Equally important to the company is the environmental impact. It’s estimated that cell-based meat would use just 1% of water and 1% of land resources compared to traditional animal agriculture. If true, consumers can rest assured that they are fighting climate change with each bite of juicy lab-grown burgers.
A Petri Dish Future?
Only time will tell what the future of cell-based meat will be, but it does look promising. That’s not to say there aren’t and won’t be stumbling blocks—the first of many being intellectual property rights. More funding will need to be directed towards NGOs and public universities to ensure the technology is not concentrated in the laboratories of the few. Additionally, scaling will need heavy consideration with investments to overhaul the agricultural systems if the true goal is to feed the global population and address climate change.
Finally, regulations, labeling, and safety standards need to be agreed upon. Already we have seen some push back from the conventional meat industry on the use of labeling terms such as “milk” or “butter” for non-animal products. This sheds light on the complications of defining exactly what cellular-based agriculture truly is. Regardless of its name, consumers seem at least willing to try even if it doesn’t one-hundred percent replace their traditional meat-eating habits.

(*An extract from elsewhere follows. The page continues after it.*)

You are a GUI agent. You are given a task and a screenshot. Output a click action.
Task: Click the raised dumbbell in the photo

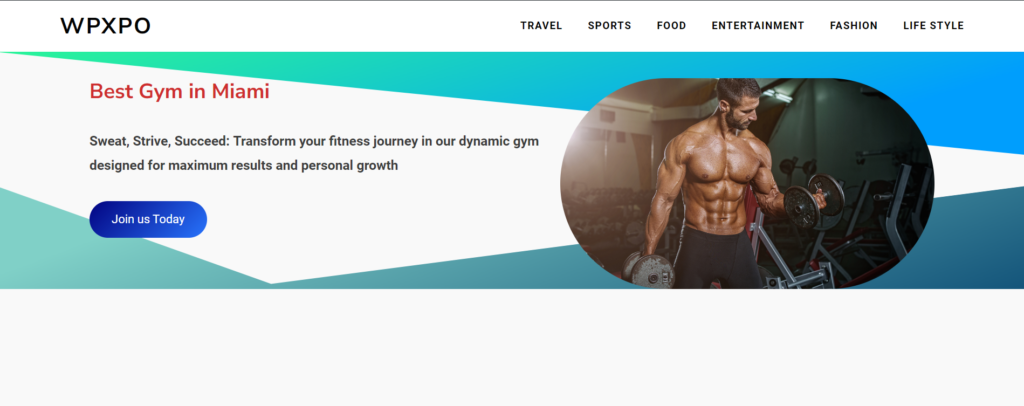tap(813, 199)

For now, when we talk about solutions to the agricultural industry, food systems change, and the inherent connection to the climate crisis, it can’t be a this or that approach. The solutions must lie in a this, and this, and that style process. A system that is not one size fits all but is beneficial for all. It must take into account our differences as something to be embraced, not homogenized. Cellular meat is just one piece of the puzzle in our food systems and a just transition. As Hayes puts it, “Just as you see many different electric car models on the market right now, there won’t be a silver bullet — customers love choice. ” It will not curb overconsumption nor dissuade meat purists (at first), but it provides a much-needed alternative with dramatically beneficial outcomes for people, the planet, and animals.